The sacrifice of these proud sons of the South-West that died in
battle to keep Nigeria one must not be belittled, mocked or
ignored. Clearly it was not only the Igbo that suffered during
the civil war. Neither does it auger well for the unity of our
nation for Achebe and the Igbo intelligentsia that are hailing his
self-serving book to caste aspersions on the character, role and
noble intentions of the late and revered Leader of the Yoruba,
Chief Obafemi Awolowo, during the civil war.
The man may have made one or two mistakes in the past like
every other great leader and of course there was a deep and
bitter political division in Yorubaland itself just before the civil
war started and throughout the early ’60′s. Yet by no stretch of
the imagination can Awolowo be described as an Igbo-hating
genocidal maniac and he most certainly did not delight in the
starvation of millions of Igbo men, women and children as
Achebe has tried to suggest.
My advice to this respected author is that he should leave Chief
Awolowo alone and allow him to continue to rest in peace. This
subtle attempt to denigrate the Yoruba and their past leaders, to
place a question mark on their noble and selfless role in the war
and to belittle their efforts and sacrifice to keep Nigeria
together as one will always be vigorously resisted by those of us
that have the good fortune of still being alive and who are aware
of the facts. We will not remain silent and allow anyone, no
matter how respected or revered, to re-write history.
Simply put by writing this book and making some of these
baseless and nonsensical assertions, Achebe was simply
indulging in the greatest mendacity of Nigerian modern history
and his crude distortion of the facts has no basis in reality or
rationality. We must not mistake fiction and story telling for
historical fact. The two are completely different. The truth is
that Professor Chinua Achebe owes the Awolowo family and the
Yoruba people a big apology for his tale of pure fantasy.

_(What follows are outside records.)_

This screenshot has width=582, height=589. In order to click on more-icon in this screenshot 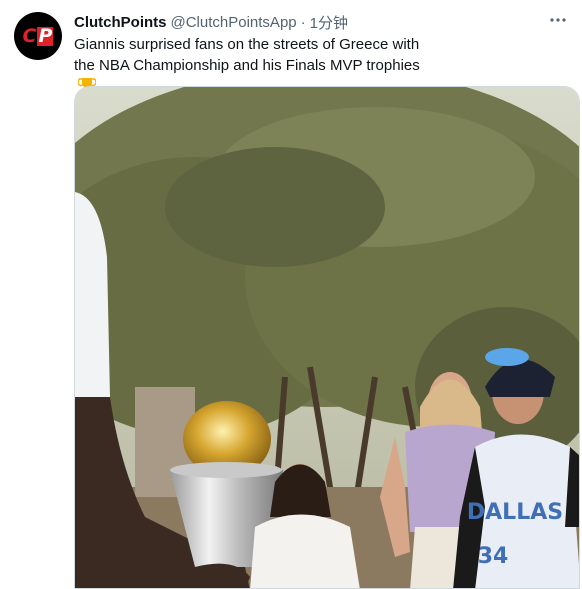, I will do `click(558, 20)`.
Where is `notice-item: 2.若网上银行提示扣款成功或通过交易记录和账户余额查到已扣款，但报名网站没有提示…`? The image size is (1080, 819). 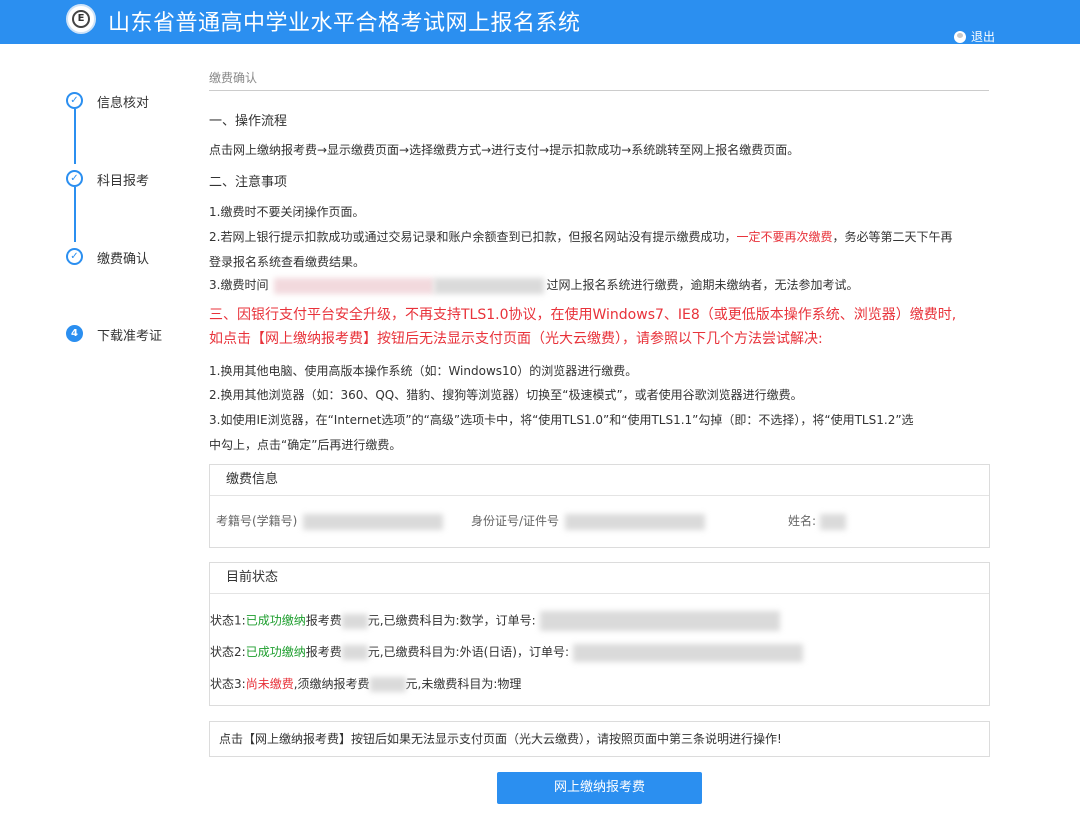
notice-item: 2.若网上银行提示扣款成功或通过交易记录和账户余额查到已扣款，但报名网站没有提示… is located at coordinates (581, 237).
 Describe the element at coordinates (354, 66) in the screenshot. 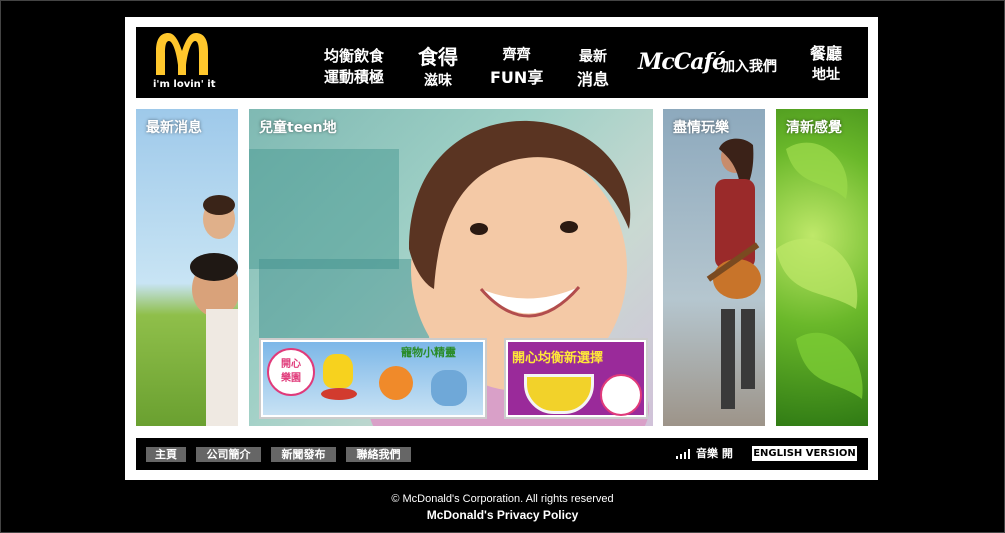

I see `nav-balanced-diet: 均衡飲食 運動積極` at that location.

Re: Awolowo And Achebe’s Tale Of Fantasy, By Fani- Kayode by mcquin(m): 11:01am On May 18, 2015
Femi na you be that? Are you no longer Goodluck Ebele Nnamdi Azikiwe's brother?

Hehehe..people playing on Igbo's political idiocy to achieve points.

Don't fvcking tell me GEJ ain't Igbo, cause na una claim am as brother pass Ijaw people.
Re: Awolowo And Achebe’s Tale Of Fantasy, By Fani- Kayode by Nobody: 11:39am On May 18, 2015
Mr Kayode

paraphrased:

" I accept that the Nigerian government was responsible for the food blockade that led to the death of millions of civilians. I accept Awolowo was responsible for the blockade."